A new KOF story arc titled the "Tales of Ash" began in The King of Fighters 2003, the last KOF game to be released for the Neo Geo system. It allowed players to change characters while playing, but the number of team members was reduced to three. SNK returned to develop the franchise with this entry. By 2004, SNK abandoned the series' yearly releases and numbered future games in a more conventional manner. The first main series' game released as such was The King of Fighters XI in 2005. In 2009, The King of Fighters XII was released. It used high-resolution, hand-drawn 2D sprites on detailed 2D backgrounds. It is a storyless gathering of fighters, similar to KOF '98 and 2002. The story arc ends with The King of Fighters XIII, released during the summer of 2010, which features the entire roster from The King of Fighters XII as well as additional characters.

The King of Fighters XIV, featuring 3D graphics and a large roster of characters while also establishing a new story arc was released for the PlayStation 4 on August 23, 2016. In December 2018, SNK revealed it was working on The King of Fighters XV, and was released on February 17, 2022.

Other games
The King of Fighters '94 was remade and released in 2004 for the PlayStation 2 as The King of Fighters '94 Re-Bout in Japan.

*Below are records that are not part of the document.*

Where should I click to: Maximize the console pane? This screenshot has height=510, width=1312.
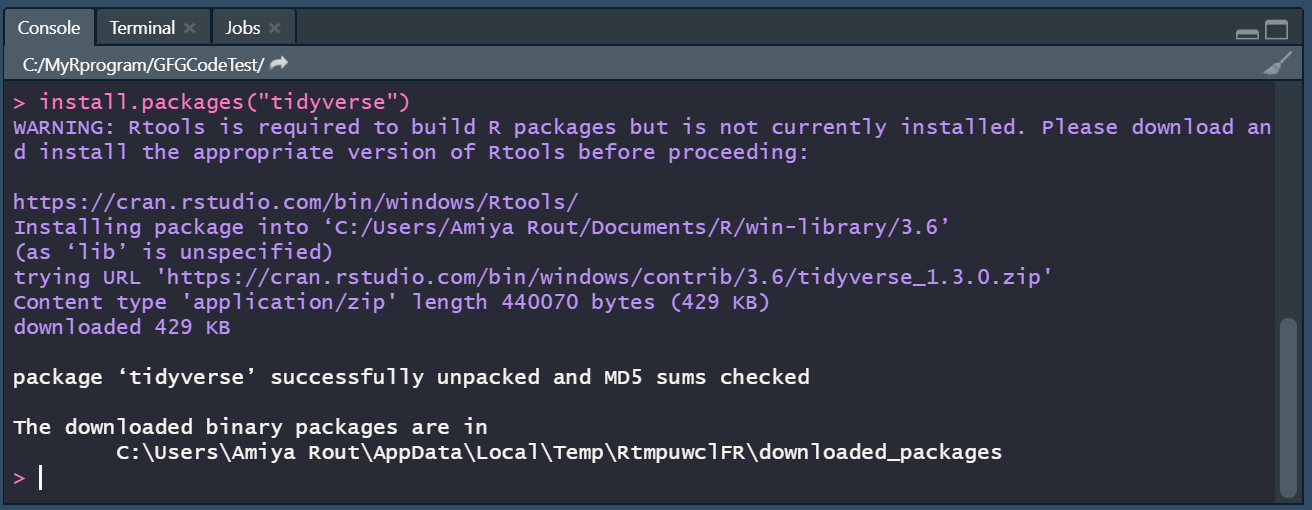(x=1277, y=30)
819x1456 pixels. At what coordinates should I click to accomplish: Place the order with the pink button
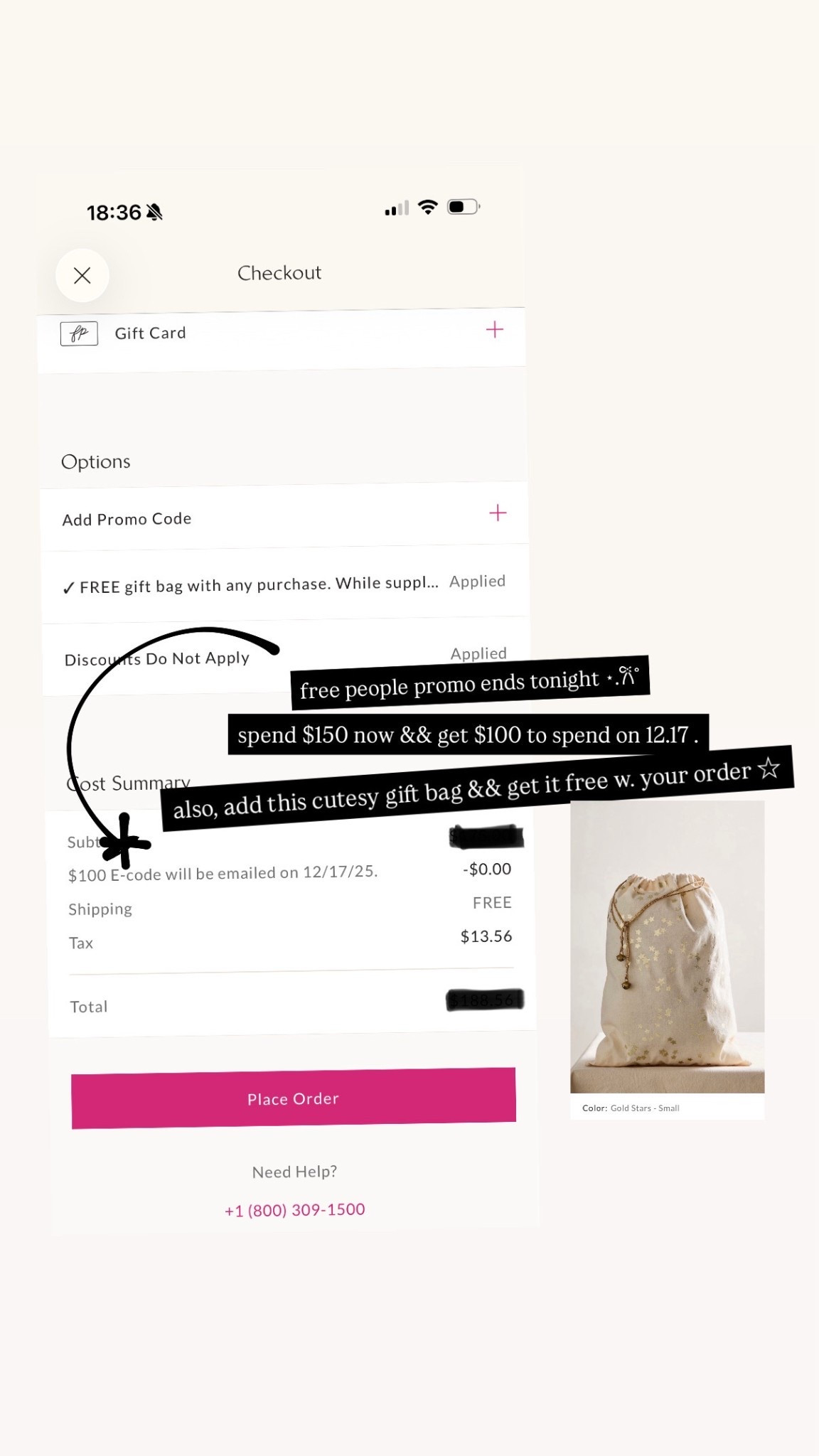click(294, 1098)
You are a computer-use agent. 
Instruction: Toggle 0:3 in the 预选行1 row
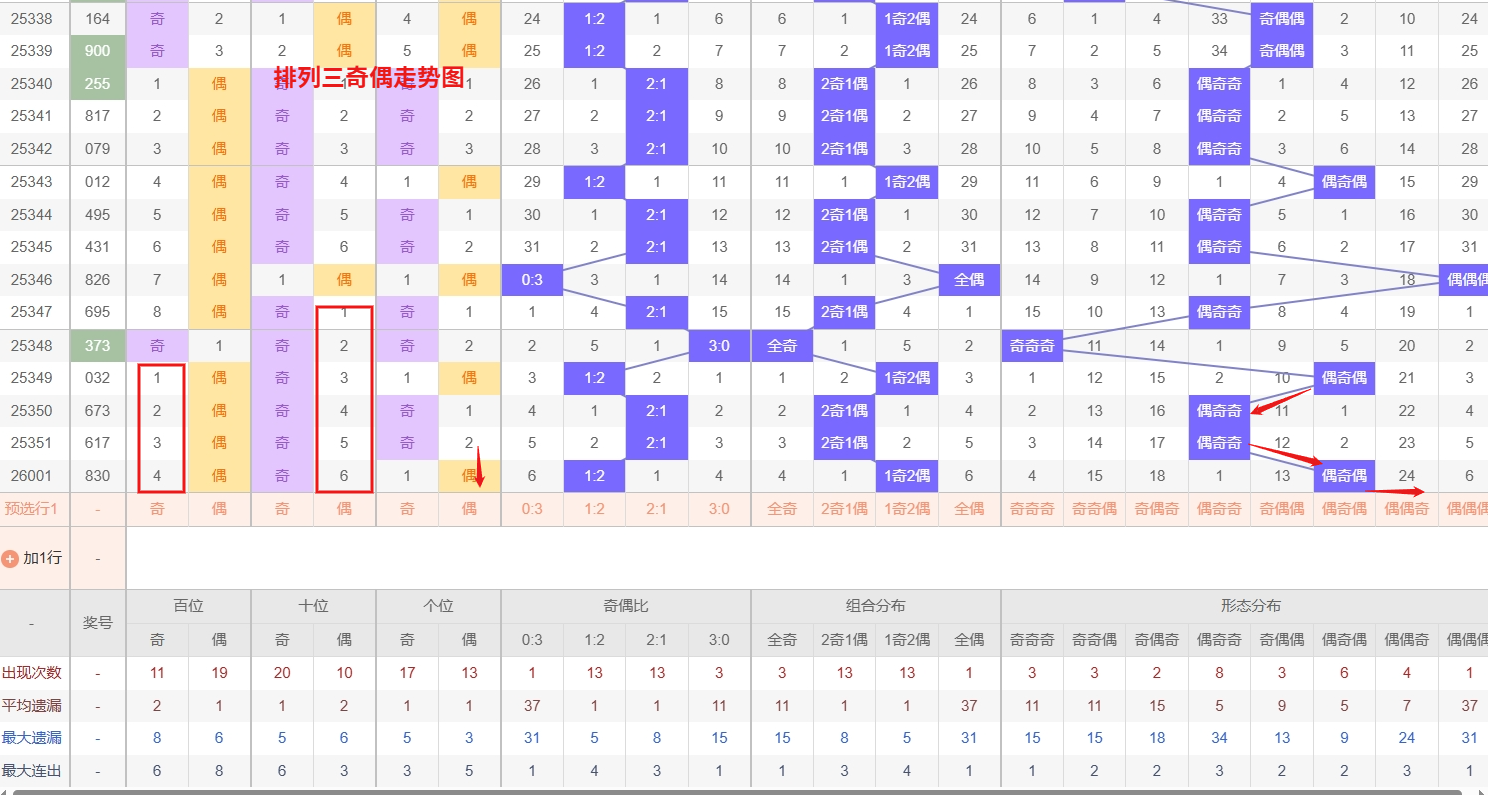532,509
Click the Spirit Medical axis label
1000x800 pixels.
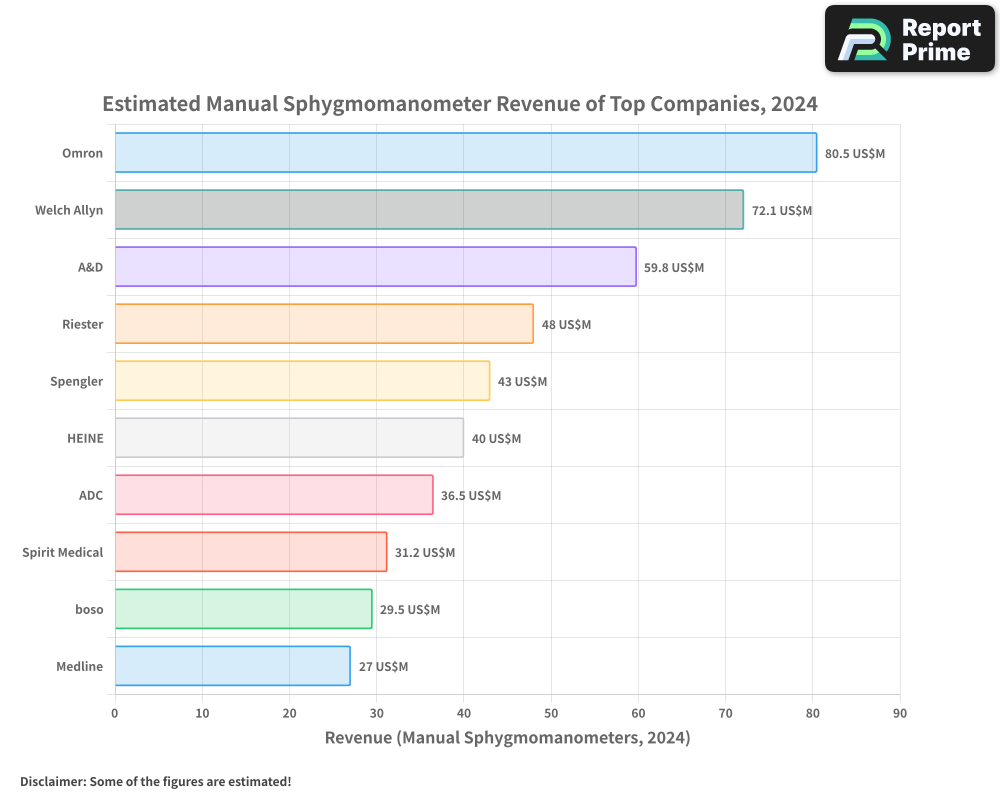62,552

This version has several new features like hi-res graphics, online play, team edit, a playable Rugal Bernstein, and the addition of Saisyu Kusanagi. A remake of KOF '98 titled The King of Fighters '98 Ultimate Match was released in Japanese arcades in 2008 and later on some video game consoles expanding the character roster and improving the graphics. A remake of KOF 2002, titled The King of Fighters 2002 Unlimited Match was released for the PlayStation 2 in 2009 in Japan. SNK also produced a game titled The King of Fighters: Battle de Paradise which could be connected to the Japanese Dreamcast port of KOF '99. Yumekobo also developed the visual novel game with strategy elements for fights known as . The game follows Kyo's daily life as he prepares to fight in the tournament in KOF '97 while interacting with other rivals. For the Neo Geo Pocket, an adaptation of KOF '97 titled King of Fighters R-1 was released on October 28, 1998. A sequel for the Neo Geo Pocket Color, King of Fighters R-2 an adaptation of KOF '98, was released on March 19, 1999.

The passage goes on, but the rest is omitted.